第6話 驚き続ける異世界の騎士クリフ

「クリフさん。腕を消毒しますね」

「消毒? 一体何を……くっ!」

「今のは薬です。ちょっと我慢してくださいね」


 先に沁みると言っておけば良かったと思いながら、傷口にガーゼを当て、包帯を巻く。

 とりあえず、これで感染症とか化膿とかを防げたのではないだろうか。


「ん? ……あれ? 痛みが消えた? ……ま、まさか治癒魔法!?」

「え? 違いますけど? 私は魔法なんて使えませんし、さっき言った通り、薬を吹きかけましたから」

「そ、そうなんですか? 一瞬で傷が治る薬……?」


 たぶん包帯を巻いたから、傷口が空気に触れなくなって、痛みを感じなくなったとかって事だろう。

 いくら快適生活魔法でも、傷を一瞬で治したりしないよね!? 電気とかと関係なさそうだし。

 とはいえ、神様の力でいろいろと時短になっているし、傷が治る時間も時短……うぅ、その可能性が否定出来ない。
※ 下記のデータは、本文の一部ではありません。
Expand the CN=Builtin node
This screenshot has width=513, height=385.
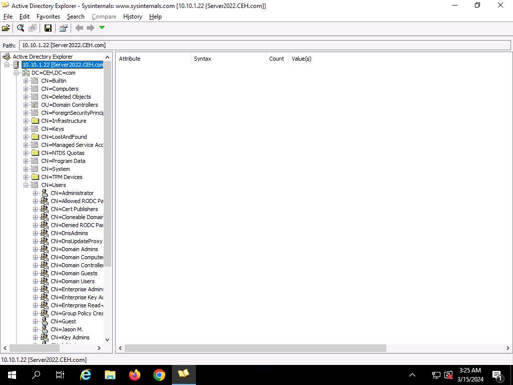26,81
「で、では今晩の夕食分も併せて置いておきますので。では、私はこれで」


 食料を一号室のテーブルに置くと、逃げるようにして自分の部屋に戻る。

 しまったー!

 怖くて確認出来なかったけど、もしも傷が一瞬で治っていたら、魔法って思われるよね?

 この世界で、治癒魔法が使える事がどれくらいの位置付けなのか……割と誰でも使えるのか、凄い魔法使いにしか使えないのか……とかが分からない。


「ぴー?」

「あ、ごめんね。ちょっと考え事をしていただけなの。それより、私たちもお昼ご飯にしましょうか」


 ピーちゃんとお昼ご飯を済ませた後は、いつもの通り次作について考える。

 モフモフの犬を出す事は決まったけど、主人公をどうするかが決まらない。

 書いた事のない幼女主人公はモフモフとの相性が良さそうだけど、私が好きな恋愛要素が皆無になってしまう。
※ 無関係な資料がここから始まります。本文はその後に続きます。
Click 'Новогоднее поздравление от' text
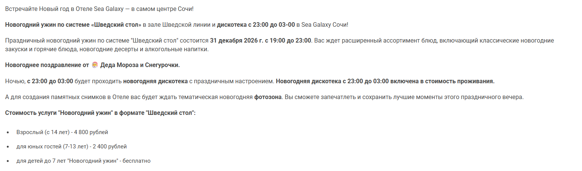The width and height of the screenshot is (582, 171). (47, 65)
 やっぱり王子様との甘く切ないやり取りは入れたいんだよね。

 となると、十代後半の女の子なんだけど……それだと、これまでに書いてきた主人公と同じで、ランキングに載ったりしないのよ。


「ぴー」

「ん? ピーちゃん、起きた? ……って、もうこんな時間なの!?」


 いろいろと設定を考え、プロットを作っては消し……と繰り返しているうちに、すっかり暗くなっていた。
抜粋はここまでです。